## Required actions
a. Please rewrite the stretch of the transistor patent text from "2. The field-effect" through "the source region.", changing "substantially" to "mostly".
b. Answer these questions from the transistor patent text:
(i) Which company is named as the assignee?
(ii) On what date was the application filed?
(iii) According to claim 4, what do the source and drain electrodes each include?

Start of Reading text

A lateral power metal-oxide-semiconductor field effect
transistor (MOSFET) having a gate structure in which the insulated
gate is coupled to the gate electrode through contacts at a
plurality of locations. The source electrode includes first and
second segments. The first segment is interposed between the drain
electrode and the gate electrode and acts as a field plate.
Inventors: |
Disney, Donald Ray;
(Cupertino, CA) ; Grabowski, Wayne Bryan; (Los
Altos, CA) |
Correspondence
Address: |
BURGESS & BEREZNAK LLP
800 WEST EL CAMINO REAL
SUITE 180
MOUNTAIN VIEW
CA
94040
US
|
Assignee: |
Power Integrations, Inc.
5245 Hellyer Avenue
San Jose
CA
95138
|
Family ID: |
21778744 |
Appl. No.: |
10/016748 |
Filed: |
October 29, 2001 |
Current U.S.
Class: |
257/401 ;
257/E29.116; 257/E29.12; 257/E29.122; 257/E29.133; 257/E29.134;
257/E29.136; 257/E29.268 |
Current CPC
Class: |
H01L 29/41725 20130101;
H01L 29/42372 20130101; H01L 29/7835 20130101; H01L 29/402
20130101; H01L 29/4238 20130101; H01L 29/41775 20130101; H01L
29/41758 20130101; H01L 29/42368 20130101 |
Class at
Publication: |
257/401 |
International
Class: |
H01L 031/0328 |
Claims
I claim:
1. A field-effect transistor comprising: elongated source and drain
regions separated by a channel region; an insulated gate disposed
over the channel region; a drain electrode coupled to the drain
region; a gate electrode coupled to the insulated gate through
first and second contacts located at respective first and second
contact regions of the insulated gate, the first and second regions
being separated by a contact-free region; and a source electrode
coupled to the source region, the source electrode including first
and second segments, the first segment being interposed between the
drain electrode and the gate electrode.
2. The field-effect transistor according to claim 1 wherein the
second segment of the source electrode is disposed substantially
over the source region.
3. The field-effect transistor according to claim 2 wherein the
drain electrode is disposed substantially over the drain
region.
4. The field-effect transistor according to claim 3 wherein the
source and drain electrodes each include a field plate portion.

End of Reading text
Start of Rows

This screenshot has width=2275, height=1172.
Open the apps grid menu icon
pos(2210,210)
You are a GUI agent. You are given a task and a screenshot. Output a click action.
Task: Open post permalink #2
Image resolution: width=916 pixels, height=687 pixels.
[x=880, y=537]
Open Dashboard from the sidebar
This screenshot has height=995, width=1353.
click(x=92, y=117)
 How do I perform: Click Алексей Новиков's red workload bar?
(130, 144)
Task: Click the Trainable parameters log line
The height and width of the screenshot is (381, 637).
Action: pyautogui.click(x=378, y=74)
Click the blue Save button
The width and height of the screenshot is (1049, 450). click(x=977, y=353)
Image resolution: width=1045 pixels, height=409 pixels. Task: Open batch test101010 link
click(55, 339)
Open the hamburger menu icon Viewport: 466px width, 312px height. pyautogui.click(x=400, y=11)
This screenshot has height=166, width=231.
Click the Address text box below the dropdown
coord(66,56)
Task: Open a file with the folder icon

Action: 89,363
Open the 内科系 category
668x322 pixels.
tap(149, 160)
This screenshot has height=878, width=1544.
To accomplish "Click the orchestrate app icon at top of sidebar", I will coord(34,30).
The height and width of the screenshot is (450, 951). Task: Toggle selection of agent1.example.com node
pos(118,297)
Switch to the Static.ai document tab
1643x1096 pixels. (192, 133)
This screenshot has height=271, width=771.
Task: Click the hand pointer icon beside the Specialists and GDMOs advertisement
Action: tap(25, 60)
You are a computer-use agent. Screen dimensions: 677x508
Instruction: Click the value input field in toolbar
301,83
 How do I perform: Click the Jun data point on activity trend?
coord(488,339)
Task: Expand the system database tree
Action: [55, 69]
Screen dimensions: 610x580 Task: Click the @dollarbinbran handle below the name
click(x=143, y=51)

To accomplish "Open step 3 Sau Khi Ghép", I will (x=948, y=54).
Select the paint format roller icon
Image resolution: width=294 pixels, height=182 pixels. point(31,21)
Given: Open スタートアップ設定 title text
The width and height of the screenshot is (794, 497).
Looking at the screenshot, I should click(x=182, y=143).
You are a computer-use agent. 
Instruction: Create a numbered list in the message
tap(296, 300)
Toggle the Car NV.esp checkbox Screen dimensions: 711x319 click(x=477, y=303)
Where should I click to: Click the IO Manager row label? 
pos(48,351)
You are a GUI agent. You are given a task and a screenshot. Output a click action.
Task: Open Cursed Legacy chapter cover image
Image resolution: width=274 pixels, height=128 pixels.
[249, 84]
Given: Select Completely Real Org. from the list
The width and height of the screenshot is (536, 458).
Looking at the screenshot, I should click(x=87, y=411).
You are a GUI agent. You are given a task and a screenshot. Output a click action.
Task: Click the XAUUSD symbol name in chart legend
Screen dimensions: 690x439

End of Rows

## Expected responses
a.
2. The field-effect transistor according to claim 1 wherein the
second segment of the source electrode is disposed mostly
over the source region.

b.
(i) Power Integrations, Inc.
(ii) October 29, 2001
(iii) A field plate portion